Have the courage to begin. When I think about courage, I always pay attention to the moment that defines it. It’s the moment where you feel you must act. You need to do something and you are aware of the first step. Most of us fail to be courageous because of fear. The fear that something could go wrong, that we could do or say something embarrassing. Whatever might be the case, this moment paralyzes us. However, If we overthink we run the risk of not engaging in situations that can be defining moments. Having conversations about race in our classroom are extremely important and can lead you to create a classroom culture built on trust, where students feel they can indulge in meaningful conversations. 

As an educator you are a lifelong learner, which means you are in a constant state of growing. As a teacher you are often indulged in learning about new classroom techniques, new technology, new tactics to get students to engage, and during this time as we are living through a pandemic all of the above. All of that is important, but our student’s well-being is more so. How can you learn more about the history of the students in your classroom? To be able to indulge in deep and meaningful conversations and speak your truth you must learn about others. How can you attain historical knowledge of the past to gain awareness of the present? You might not know everything and that is ok. Yes, you are a teacher, but you are not the gatekeeper of knowledge. Invest in learning more of what you don’t know about race in our country and continue to grow for your students. 

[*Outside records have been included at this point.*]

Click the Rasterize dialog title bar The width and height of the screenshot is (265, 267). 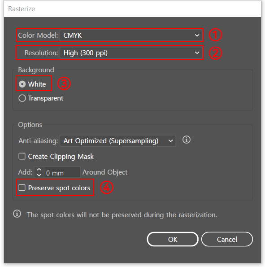point(132,9)
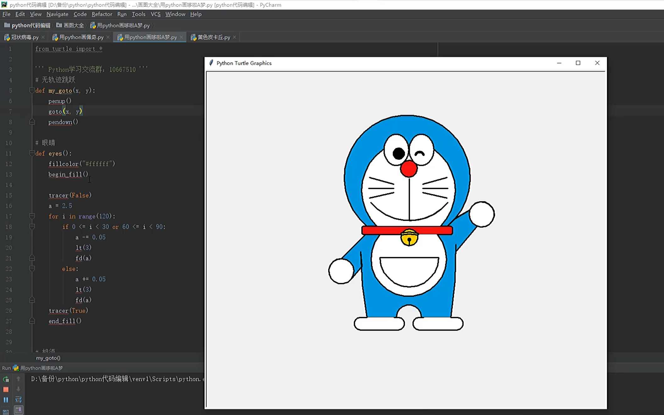Image resolution: width=664 pixels, height=415 pixels.
Task: Click the Rerun icon in Run panel
Action: tap(6, 379)
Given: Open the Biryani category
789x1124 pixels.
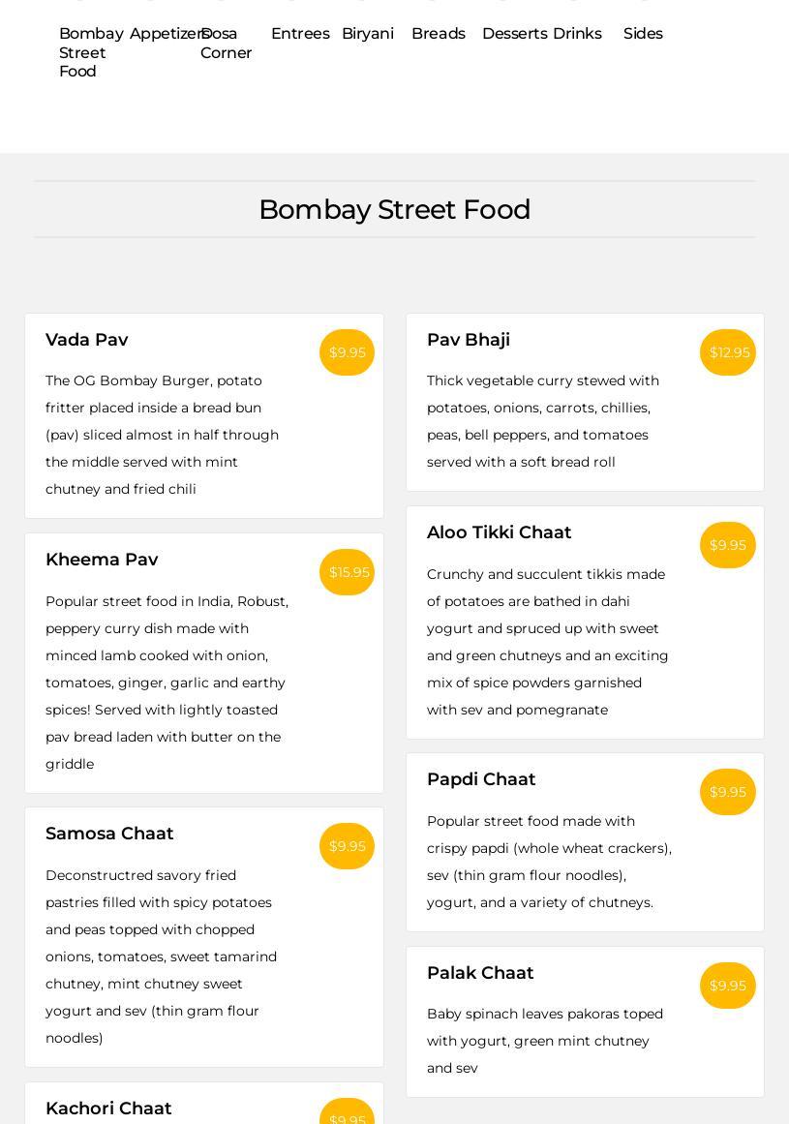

Honesty has always been part of my classroom culture. However honesty indicates not only asking your students to be honest, it is also being honest yourself. Students see you as their guiding light, but you know that you don’t know everything. Being honest about what you do and don’t know also allows students in your classroom to tell their stories and their experience so others can learn from them. Everyone’s voice can be heard and it invites other students to have more meaningful conversations with each other. 

Above all else be prepared and acknowledge that there will be discomfort. Conversations like these are not easy to have. Do not put extreme pressure on yourself to get everything correct. If you feel you are unsure of something, explore that with your students. If your truth is educating all your students for them to live a successful life where their dreams become reality, your heart is in the right place. Discomfort is temporary, but the culture you build in your classroom is forever. We all have that one teacher we remember who guided us through exploration and gave us hope for the future.